▶ _WHAT TO DO_
Rewrite the lines below, replacing "icon" with "symbol" and leaving everything else the same. Omit the pictures from your answer.

▶ _DATASET ENTRIES_
******
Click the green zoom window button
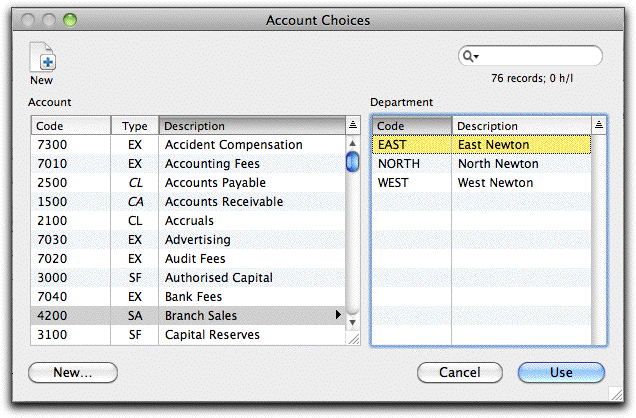Image resolution: width=636 pixels, height=418 pixels. [x=70, y=19]

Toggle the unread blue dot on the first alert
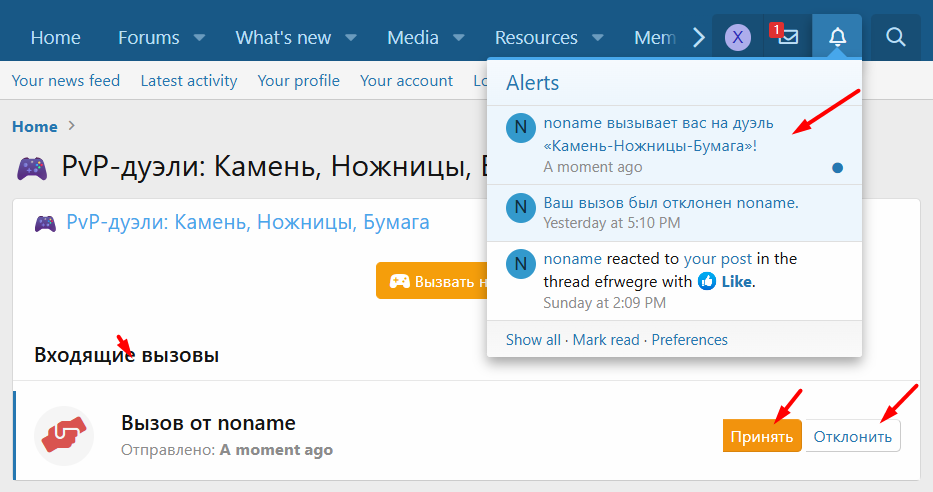click(837, 168)
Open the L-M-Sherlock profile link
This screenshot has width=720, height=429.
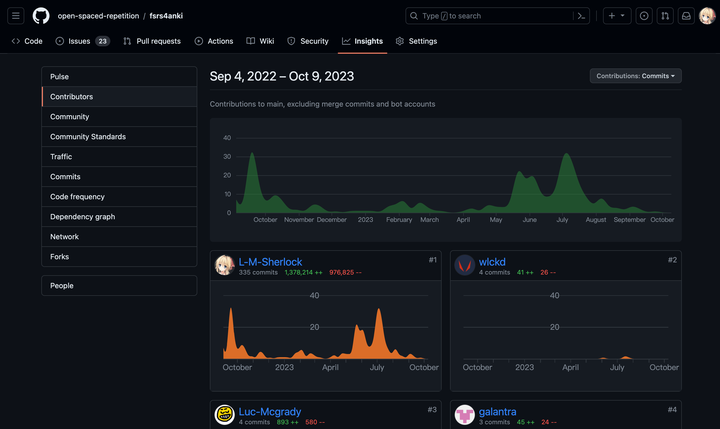coord(270,262)
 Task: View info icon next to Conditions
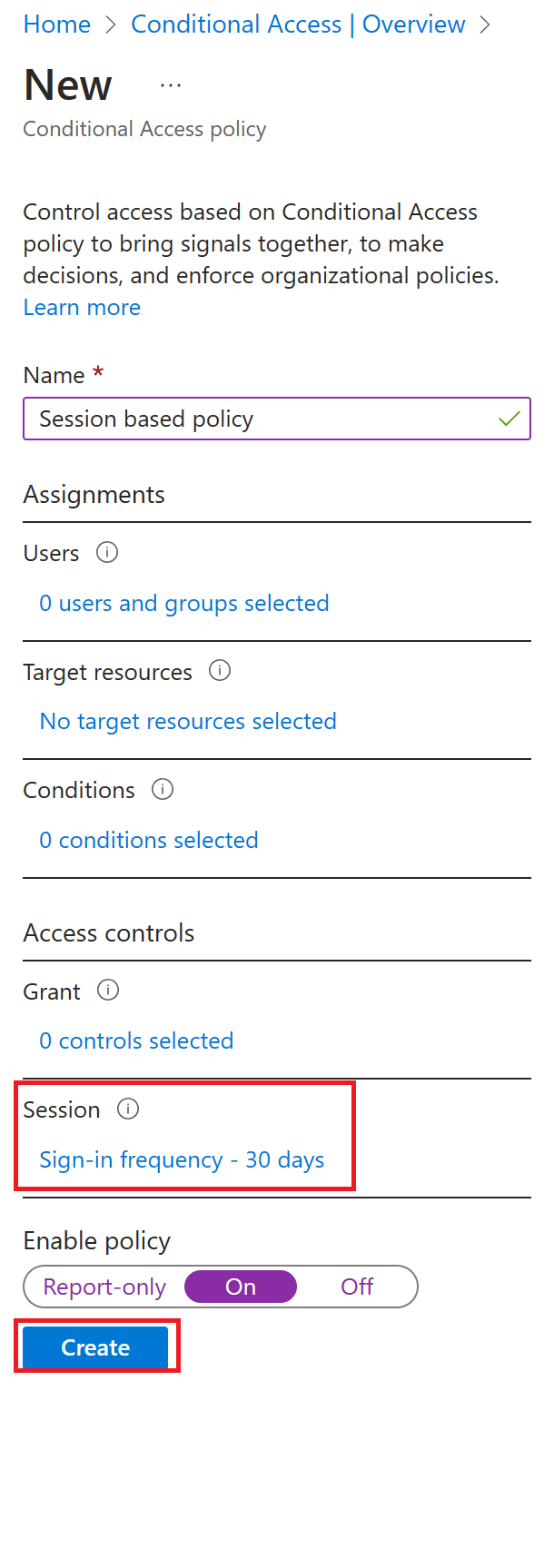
******
▶ _TASK SOLUTION_
Click the green zoom window button
Image resolution: width=636 pixels, height=418 pixels. [x=70, y=19]

Toggle the unread blue dot on the first alert
click(837, 168)
Open the L-M-Sherlock profile link
This screenshot has width=720, height=429.
coord(270,262)
 Task: View info symbol next to Conditions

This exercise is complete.